Чуть-чуть воздействия седьмого порядка, и ему станет легче. Он поймет, что Свет не может бороться с Тьмой, не беря на вооружение любые доступные средства…
Я поднял голову к сумрачному небу, открыл рот, ловя холодные снежинки. Остыть бы. Остыть насовсем. Но только не так, как в сумраке. Стать льдом, но не туманом, снегом, но не слякотью; окаменеть, но не растечься…
– Егор, пойдем, я провожу тебя, – предложил я.
– Мне… близко… – сказал мальчишка.
Я еще долго стоял, глотая снег вперемешку с ветром, и не заметил, как он ушел. Слышал вопрос шефа: «Егор, ты сумеешь сам разбудить родителей?» – но не слышал ответа.
– Антон, если тебя это утешит… аура у мальчика осталась прежней, – сказал Борис Игнатьевич. – Никакой… – Он обнял меня за плечи, маленький и жалкий сейчас, ничуть не похожий на холеного предпринимателя или мага первой ступени. Просто молодящийся старик, выигравший очередную короткую схватку в бесконечной войне.
– Здорово.
Хотел бы я такого. Никакую ауру. Свою судьбу.
– Антон, у нас есть еще дела.
– Я знаю, Борис Игнатьевич…
– Ты сможешь все объяснить Светлане?
– Да, наверное… Теперь смогу.
– Ты уж прости. Но я пользуюсь тем, что имею… теми, кого имею. Вы с ней связаны. Обычная мистическая связка, ничем не объяснимая. Заменить тебя некем.
– Понимаю.
Снег ложился мне на лицо, застывал на ресницах, полосками протаивал на щеках. Мне казалось, что я почти сумел замерзнуть, но ведь у меня нет на это права.
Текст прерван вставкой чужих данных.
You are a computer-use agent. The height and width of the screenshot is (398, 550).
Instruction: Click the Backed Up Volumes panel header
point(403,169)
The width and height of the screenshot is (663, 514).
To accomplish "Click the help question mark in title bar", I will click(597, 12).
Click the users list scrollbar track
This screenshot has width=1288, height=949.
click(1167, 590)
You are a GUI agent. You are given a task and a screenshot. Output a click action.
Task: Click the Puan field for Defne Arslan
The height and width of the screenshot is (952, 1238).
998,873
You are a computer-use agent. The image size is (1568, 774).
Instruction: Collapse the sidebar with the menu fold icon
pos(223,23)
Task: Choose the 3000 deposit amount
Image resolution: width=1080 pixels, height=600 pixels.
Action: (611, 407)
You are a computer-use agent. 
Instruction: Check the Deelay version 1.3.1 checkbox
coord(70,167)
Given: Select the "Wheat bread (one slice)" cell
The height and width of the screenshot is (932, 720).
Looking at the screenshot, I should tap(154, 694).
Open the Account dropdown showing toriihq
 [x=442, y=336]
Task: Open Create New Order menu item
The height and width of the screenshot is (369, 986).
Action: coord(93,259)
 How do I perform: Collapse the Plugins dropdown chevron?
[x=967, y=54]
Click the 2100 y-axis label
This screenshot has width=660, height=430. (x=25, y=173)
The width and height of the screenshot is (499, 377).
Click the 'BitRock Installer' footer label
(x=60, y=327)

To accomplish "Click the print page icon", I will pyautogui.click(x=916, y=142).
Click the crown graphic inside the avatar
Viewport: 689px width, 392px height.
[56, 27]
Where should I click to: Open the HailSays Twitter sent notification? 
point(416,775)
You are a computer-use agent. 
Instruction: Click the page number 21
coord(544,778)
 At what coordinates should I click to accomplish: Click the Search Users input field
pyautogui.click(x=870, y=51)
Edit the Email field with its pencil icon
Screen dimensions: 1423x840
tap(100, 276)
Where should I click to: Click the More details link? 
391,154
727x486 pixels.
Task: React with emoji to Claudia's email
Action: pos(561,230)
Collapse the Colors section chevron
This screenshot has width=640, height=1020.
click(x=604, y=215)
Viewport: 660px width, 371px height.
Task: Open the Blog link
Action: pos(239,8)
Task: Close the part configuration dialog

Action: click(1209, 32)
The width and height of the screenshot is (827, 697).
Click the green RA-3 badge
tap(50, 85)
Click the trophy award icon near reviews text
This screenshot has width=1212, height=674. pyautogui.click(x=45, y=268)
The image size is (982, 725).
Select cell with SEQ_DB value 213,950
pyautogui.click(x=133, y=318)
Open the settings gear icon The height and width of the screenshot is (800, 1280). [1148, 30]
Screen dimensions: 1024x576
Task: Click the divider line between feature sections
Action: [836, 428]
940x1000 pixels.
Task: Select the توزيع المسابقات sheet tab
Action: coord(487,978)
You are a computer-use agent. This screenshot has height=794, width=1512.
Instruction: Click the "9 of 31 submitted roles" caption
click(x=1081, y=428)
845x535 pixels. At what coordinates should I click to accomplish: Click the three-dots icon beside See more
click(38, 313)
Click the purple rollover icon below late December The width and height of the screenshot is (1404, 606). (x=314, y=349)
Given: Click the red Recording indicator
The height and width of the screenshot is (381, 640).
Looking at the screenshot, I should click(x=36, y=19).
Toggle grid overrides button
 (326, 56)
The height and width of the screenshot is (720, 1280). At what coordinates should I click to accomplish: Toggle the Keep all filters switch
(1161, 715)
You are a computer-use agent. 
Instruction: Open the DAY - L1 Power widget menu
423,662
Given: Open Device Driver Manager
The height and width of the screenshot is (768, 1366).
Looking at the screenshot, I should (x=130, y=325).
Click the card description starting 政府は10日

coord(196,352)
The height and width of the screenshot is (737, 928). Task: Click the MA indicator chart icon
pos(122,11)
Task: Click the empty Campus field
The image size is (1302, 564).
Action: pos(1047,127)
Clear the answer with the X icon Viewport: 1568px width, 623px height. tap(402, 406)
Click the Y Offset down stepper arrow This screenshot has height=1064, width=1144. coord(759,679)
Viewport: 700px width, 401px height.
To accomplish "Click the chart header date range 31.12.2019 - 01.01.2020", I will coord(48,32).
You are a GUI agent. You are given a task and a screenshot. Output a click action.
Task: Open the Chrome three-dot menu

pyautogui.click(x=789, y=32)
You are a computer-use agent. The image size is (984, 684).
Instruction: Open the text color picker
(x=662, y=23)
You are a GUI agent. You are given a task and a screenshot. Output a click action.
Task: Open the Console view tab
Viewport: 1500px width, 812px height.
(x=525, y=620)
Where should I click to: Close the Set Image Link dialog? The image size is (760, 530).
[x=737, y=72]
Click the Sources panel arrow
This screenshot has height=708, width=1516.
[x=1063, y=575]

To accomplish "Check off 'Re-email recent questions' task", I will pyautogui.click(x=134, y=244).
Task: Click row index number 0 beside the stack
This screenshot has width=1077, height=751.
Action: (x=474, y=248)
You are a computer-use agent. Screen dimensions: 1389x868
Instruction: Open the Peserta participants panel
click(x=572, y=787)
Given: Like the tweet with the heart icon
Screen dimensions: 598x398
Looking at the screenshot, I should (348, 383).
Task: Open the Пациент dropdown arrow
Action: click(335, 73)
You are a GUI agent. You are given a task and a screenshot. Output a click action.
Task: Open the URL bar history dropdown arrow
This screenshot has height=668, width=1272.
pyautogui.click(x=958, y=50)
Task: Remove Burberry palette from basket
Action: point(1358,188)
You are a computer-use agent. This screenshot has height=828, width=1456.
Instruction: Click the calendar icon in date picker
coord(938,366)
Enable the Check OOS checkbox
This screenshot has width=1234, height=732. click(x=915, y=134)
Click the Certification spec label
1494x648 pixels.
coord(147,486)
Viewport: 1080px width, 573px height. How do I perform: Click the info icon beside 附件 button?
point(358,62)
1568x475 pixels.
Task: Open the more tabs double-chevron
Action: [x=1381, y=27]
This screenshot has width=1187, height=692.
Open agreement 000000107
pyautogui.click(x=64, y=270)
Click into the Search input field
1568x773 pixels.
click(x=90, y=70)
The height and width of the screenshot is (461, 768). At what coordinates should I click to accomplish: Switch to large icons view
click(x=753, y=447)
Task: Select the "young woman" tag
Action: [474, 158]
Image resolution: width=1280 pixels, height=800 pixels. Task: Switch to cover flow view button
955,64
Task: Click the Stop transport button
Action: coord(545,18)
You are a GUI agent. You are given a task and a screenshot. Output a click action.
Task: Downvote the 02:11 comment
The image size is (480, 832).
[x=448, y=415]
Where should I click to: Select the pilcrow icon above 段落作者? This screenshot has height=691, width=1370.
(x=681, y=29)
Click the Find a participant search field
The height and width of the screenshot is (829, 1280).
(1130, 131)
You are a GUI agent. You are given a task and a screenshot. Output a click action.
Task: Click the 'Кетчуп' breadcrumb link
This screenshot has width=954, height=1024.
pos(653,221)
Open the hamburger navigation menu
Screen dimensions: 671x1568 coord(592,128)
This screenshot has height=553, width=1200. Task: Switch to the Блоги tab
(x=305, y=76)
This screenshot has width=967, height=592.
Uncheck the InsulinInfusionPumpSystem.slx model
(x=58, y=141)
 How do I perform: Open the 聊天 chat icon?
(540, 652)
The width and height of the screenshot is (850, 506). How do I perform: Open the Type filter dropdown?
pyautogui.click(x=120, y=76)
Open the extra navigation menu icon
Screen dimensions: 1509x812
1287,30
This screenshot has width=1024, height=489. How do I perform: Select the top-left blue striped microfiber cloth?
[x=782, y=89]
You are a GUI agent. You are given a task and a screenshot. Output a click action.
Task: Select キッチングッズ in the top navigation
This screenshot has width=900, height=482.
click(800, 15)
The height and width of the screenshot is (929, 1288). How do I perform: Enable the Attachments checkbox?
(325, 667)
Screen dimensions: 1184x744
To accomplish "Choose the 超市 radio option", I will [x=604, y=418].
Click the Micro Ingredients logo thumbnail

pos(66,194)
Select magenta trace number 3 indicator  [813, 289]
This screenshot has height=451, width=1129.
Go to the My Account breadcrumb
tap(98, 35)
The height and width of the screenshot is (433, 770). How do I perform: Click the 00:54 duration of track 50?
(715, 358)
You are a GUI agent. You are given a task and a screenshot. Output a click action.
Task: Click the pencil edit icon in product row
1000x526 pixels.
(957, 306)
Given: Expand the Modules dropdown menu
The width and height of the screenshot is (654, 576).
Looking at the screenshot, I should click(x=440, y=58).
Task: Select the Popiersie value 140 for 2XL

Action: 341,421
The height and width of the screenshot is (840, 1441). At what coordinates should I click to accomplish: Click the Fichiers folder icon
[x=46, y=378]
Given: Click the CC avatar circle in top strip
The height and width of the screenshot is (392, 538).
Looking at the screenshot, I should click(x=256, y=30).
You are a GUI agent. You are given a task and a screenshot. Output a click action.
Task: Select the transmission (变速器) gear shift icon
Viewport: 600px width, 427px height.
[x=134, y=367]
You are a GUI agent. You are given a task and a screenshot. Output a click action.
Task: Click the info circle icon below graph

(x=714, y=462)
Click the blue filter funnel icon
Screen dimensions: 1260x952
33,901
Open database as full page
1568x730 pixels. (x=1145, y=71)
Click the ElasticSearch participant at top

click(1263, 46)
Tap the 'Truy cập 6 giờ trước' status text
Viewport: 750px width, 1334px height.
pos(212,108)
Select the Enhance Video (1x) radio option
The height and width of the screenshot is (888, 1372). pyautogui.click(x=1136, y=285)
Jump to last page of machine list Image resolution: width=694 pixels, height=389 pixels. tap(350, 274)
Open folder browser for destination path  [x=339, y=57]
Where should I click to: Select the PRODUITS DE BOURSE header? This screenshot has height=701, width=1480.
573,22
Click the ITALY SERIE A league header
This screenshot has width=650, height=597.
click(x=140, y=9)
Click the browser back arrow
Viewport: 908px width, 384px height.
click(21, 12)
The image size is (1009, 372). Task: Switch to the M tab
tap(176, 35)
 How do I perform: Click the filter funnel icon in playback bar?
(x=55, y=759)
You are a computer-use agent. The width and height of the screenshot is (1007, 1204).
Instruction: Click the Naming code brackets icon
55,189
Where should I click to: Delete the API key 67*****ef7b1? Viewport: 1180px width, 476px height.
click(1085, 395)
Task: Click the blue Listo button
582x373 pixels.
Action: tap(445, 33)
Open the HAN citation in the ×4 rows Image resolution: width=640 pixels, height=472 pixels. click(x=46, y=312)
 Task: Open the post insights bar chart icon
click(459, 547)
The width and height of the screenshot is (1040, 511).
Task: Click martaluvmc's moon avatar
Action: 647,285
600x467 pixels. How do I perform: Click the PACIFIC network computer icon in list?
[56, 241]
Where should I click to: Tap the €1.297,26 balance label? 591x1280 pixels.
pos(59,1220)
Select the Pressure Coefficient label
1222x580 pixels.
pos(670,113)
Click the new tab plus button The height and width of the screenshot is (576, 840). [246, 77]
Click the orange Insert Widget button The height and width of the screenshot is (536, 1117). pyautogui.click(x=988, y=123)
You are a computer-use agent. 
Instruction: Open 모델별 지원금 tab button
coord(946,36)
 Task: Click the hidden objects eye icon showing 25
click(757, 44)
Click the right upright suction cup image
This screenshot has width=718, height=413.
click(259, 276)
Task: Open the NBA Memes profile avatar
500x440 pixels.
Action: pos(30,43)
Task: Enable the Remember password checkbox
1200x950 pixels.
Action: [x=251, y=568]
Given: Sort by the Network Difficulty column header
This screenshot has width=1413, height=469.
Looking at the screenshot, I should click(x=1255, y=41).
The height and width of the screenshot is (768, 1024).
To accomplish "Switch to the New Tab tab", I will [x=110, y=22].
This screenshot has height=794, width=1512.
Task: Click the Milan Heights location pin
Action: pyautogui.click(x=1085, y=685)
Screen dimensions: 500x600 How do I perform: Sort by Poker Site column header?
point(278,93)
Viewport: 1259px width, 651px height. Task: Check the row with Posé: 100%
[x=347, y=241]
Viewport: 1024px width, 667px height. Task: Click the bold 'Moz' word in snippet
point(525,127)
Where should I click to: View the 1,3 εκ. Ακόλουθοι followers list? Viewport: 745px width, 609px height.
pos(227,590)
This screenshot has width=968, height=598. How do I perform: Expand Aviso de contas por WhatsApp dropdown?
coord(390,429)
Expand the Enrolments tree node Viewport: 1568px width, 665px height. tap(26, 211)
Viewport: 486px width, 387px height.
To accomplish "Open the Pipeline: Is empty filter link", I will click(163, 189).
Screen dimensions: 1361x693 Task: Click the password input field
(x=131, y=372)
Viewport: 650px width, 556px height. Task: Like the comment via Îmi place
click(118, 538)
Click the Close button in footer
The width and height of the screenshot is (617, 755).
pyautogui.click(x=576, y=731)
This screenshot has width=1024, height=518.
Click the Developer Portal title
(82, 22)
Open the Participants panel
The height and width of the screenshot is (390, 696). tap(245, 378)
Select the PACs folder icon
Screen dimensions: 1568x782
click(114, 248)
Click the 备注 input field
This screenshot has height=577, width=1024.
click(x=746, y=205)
– Помнишь, что я тебе говорил? Быть Светлым куда труднее, чем быть Темным…
– Помню…
– Тебе будет еще тяжелее, Антон. Ты ее полюбишь. Будешь с ней жить… какое-то время. Потом Светлана уйдет дальше. И ты будешь видеть, как она отдаляется, как ее круг общения разрастается выше того… что доступно тебе. Ты будешь страдать. Но тут ничего не поделать, твоя роль – начальная. Так бывает с каждым Великим магом, с каждой Великой волшебницей. Они идут по телам, по телам друзей и любимых. Иначе нельзя.
– Да понимаю я… все понимаю…
– Пойдем, Антон?
Я молчал.
– Пойдем?
– Мы не опаздываем?
– Пока нет. У Света – свои пути. Я проведу тебя короткой дорогой, а дальше – дальше только твой путь.
– Тогда я еще постою, – сказал я. Закрыл глаза, чтобы почувствовать, как снежинки ложатся на веки, трепетно и нежно.
– Если бы ты знал, сколько раз я стоял вот так, – сказал шеф. – Вот так, глядя в небо и прося чего-то… То ли благословения, то ли проклятия.
Я не ответил, я и сам знал, что ничего не дождусь.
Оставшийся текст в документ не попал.